The right of return is a principle in international law which guarantees everyone's right of voluntary return to, or re-entry to, their country of origin or of citizenship. The right of return is part of the broader human rights concept freedom of movement and is also related to the legal concept of nationality. While many states afford their citizens the right of abode, the right of return is not restricted to citizenship or nationality in the formal sense. It allows stateless persons and for those born outside their country to return for the first time, so long as they have maintained a "genuine and effective link".

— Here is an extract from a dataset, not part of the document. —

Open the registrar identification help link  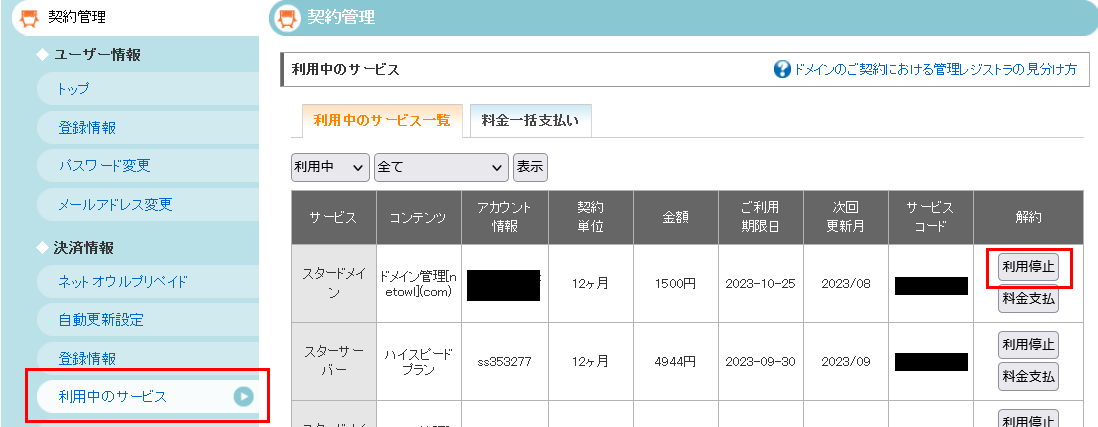934,69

The right is formulated in several modern treaties and conventions, most notably in the 1948 Universal Declaration of Human Rights, the 1966 International Covenant on Civil and Political Rights and the 1948 Fourth Geneva Convention. Legal scholars have argued that one or more of these international human rights instruments have attained the status of customary international law and that the right of return is therefore binding on non-signatories to these conventions.
The right of return is often invoked by representatives of refugee groups to assert that they have a right to return to the country from which they were displaced.
The right to leave any country and to return to one's own country are regarded as human rights and founded on natural law.
While the right of return wasn't explicitly recognized in antiquity, exile, being explicitly refused permission to return home, was a common punishment for severe crimes. The topic was discussed extensively by antique writers. For example, Teles of Megara in his diatribe On Exile wrote "But exiles are not allowed to return home, and this is a severe restriction of their freedom."
During antiquity, groups of people were frequently deported or uprooted from their cities and homeland, often as part of conquest or as a punishment for rebellion. In some cases they were allowed (or encouraged) to return, typically when the balance of military and political forces which caused their exile had changed.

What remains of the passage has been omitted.